Startup defensibility: how to build a technical moat for your product
I often get questions from founders about how they should think about the “technical moat” of what they’re building, or from potential employees about our technical moat at Heap. If you have a successful product, what’s to stop someone else from building it?
Technical moats exist, but they rarely take the form people expect them to take.
People often look for an answer to that question in the form of a monolithic, singular technology, like a single algorithm, or a particular piece of code nobody else can replicate, or a branded Whiz-Bang Platform. But, more often, technical moats take the form of many, many incremental improvements to one basic idea.
In the long-term, all technology becomes commoditized. All tech moats are temporary, because the tide of technology is always rising. So the question becomes: what is hard to replicate in the short and medium term?
This is especially true for software companies in 2021, with such an enormous open source ecosystem to build on. You probably aren’t building a unique new machine learning algorithm or a shiny new datastore, because in all likelihood you don’t have to. 
What’s the hardest part of building the world’s fastest database?
Consider SingleStore, formerly known as MemSQL. They’re a database company, so you would imagine their technical moat is core to their ability to sell at a high margin.
They have a lot of fantastic blog content about the algorithmic work they've done to make their product blazing fast. (E.g., lockfree skiplist indexing! Extremely cool!) One might imagine that this is their "moat".
But if you ask their early team about what made their product hard to build and would make it hard to replicate, the answer is much more mundane: their product is drop-in compatible with MySQL, which means buyers can start using it without a massive effort to port a system that’s been running on MySQL to being compatible with something new.
Delivering that drop-in compatibility requires getting an enormous number of annoying, boring details right, to exactly match MySQL's notoriously bizarre semantics.
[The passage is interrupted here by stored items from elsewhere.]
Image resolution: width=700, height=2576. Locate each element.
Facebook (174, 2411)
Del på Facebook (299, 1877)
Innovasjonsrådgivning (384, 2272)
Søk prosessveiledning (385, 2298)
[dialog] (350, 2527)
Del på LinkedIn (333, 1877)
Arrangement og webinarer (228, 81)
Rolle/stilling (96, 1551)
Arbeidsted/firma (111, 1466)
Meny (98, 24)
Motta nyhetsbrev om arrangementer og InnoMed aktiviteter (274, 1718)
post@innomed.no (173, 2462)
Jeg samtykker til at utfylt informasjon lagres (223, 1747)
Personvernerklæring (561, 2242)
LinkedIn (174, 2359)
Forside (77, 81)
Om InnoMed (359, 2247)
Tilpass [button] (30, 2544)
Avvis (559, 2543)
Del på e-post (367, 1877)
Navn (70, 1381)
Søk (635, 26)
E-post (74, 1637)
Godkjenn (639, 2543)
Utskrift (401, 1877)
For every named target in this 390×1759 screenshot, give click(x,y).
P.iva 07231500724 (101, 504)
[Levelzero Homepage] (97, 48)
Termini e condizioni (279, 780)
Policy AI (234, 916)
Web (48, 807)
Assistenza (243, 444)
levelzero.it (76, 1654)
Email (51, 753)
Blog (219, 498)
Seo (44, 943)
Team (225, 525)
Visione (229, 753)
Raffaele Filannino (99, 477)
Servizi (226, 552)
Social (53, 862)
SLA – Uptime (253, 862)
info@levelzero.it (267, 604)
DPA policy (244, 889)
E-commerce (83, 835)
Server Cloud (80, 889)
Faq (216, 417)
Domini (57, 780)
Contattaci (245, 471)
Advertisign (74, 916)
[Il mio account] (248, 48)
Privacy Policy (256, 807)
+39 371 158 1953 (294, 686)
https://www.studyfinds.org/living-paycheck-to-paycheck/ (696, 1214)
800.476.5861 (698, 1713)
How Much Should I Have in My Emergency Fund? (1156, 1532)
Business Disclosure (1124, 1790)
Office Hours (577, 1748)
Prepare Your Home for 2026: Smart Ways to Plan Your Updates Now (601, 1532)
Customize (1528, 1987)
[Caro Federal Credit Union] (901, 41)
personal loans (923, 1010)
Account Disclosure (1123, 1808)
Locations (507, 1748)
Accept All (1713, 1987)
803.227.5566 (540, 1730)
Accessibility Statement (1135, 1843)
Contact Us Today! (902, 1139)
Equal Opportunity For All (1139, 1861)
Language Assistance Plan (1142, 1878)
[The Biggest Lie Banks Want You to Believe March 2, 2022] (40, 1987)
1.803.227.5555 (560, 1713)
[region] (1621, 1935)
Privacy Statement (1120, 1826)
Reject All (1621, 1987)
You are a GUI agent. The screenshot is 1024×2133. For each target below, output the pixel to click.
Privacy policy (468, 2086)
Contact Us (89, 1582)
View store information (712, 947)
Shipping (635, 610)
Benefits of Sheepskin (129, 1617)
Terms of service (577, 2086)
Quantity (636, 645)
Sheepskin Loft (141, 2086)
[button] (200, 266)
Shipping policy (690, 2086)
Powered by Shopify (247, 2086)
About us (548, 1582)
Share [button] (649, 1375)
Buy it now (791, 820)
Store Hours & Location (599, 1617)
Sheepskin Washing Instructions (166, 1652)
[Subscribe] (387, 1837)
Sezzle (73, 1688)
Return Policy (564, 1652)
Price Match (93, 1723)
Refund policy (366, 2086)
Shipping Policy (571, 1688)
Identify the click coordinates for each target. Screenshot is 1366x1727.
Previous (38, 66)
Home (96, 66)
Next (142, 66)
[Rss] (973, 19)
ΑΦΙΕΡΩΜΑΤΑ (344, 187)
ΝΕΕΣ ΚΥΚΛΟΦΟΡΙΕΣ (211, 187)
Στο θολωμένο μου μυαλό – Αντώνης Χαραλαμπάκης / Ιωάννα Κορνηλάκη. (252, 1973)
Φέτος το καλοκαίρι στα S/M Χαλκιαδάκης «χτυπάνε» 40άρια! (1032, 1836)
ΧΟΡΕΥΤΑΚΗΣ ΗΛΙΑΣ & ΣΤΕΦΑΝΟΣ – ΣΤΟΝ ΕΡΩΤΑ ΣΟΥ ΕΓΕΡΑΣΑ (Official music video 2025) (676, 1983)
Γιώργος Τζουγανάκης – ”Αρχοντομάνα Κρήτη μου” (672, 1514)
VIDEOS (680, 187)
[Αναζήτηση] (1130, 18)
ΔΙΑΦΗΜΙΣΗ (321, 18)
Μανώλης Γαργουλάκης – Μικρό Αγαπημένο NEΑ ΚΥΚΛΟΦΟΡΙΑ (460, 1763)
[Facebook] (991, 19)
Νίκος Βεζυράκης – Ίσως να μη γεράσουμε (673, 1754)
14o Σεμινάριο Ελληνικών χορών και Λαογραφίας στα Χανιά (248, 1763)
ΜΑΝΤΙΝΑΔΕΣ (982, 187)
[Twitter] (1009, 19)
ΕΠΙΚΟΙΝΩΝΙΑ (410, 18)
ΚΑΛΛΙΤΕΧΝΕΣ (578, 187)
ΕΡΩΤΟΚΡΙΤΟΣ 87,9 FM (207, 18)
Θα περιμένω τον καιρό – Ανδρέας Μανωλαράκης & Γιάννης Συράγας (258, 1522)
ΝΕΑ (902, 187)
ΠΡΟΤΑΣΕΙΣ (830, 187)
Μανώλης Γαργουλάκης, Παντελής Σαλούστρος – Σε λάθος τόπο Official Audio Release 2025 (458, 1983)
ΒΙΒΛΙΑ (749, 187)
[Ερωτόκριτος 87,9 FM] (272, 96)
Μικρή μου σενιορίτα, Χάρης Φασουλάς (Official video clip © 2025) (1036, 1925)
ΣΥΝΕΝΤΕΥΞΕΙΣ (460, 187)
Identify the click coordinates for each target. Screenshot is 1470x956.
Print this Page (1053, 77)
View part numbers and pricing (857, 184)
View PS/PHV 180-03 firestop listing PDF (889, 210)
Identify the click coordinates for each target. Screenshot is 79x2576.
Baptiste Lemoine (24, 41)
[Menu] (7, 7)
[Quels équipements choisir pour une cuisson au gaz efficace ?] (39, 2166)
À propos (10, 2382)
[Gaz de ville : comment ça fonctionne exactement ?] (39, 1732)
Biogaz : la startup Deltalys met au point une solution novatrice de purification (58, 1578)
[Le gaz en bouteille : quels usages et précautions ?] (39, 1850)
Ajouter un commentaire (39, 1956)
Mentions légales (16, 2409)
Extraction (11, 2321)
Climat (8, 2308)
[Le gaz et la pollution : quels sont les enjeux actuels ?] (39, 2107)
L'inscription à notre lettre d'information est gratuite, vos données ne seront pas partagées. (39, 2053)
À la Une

All the MySQL defaults, prefs, flags and so forth – it all has to Just Work when you use SingleStore instead.
The fancy data structures get attention and provide credibility to a technical buyer, but the real moat comes from reimplementing MySQL’s bugs.
SingleStore also needs a world class query engine. When they get their foot in the door with a legacy system, the product needs to deliver huge performance improvements. But sometimes the “moat” comes from non-obvious places too, and this is one example.
What is Heap’s moat?
Heap is a product analytics company built around automatic data capture, or “autocapture”. Instead of requiring customers to write tracking code for each behavior they want to analyze, Heap captures everything, automatically. That means our customers always have the data they need to answer questions, instead of having to get new code shipped and wait for data. This approach also lets Heap proactively flag interesting or unexpected phenomena in user behavior, since it’s built on a complete dataset.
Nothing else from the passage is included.